**Information provided:**
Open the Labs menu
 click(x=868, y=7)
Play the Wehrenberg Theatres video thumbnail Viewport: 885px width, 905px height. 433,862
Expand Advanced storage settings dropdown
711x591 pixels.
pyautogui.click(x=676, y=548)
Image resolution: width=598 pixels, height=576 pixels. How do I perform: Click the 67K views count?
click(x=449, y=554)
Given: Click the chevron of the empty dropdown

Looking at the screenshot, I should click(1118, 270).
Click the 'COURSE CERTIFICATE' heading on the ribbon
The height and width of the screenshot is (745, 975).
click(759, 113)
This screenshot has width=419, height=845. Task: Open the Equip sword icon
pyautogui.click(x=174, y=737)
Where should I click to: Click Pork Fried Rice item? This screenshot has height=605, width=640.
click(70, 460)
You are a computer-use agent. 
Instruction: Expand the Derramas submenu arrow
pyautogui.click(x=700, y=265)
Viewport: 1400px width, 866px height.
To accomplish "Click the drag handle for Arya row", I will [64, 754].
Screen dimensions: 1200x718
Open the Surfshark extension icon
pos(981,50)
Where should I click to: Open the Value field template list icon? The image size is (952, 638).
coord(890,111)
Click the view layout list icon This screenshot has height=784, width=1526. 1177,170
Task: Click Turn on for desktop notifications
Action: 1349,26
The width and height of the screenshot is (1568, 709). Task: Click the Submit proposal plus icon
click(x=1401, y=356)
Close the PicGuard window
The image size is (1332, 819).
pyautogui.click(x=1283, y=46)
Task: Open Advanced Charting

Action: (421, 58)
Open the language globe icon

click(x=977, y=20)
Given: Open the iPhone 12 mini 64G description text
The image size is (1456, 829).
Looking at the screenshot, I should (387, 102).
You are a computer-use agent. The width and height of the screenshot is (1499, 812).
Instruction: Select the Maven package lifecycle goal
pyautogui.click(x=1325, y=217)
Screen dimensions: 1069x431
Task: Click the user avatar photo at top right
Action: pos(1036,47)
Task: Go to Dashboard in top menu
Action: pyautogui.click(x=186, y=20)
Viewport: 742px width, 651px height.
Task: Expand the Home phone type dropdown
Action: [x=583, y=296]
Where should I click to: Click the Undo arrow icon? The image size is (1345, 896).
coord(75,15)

**What to do:** Final part of the records: return the line that contains "Where should I click to: Click the" and every line after it, exactly, with no other lines added.

**Exercise solution:**
Where should I click to: Click the Undo arrow icon? The image size is (1345, 896).
coord(75,15)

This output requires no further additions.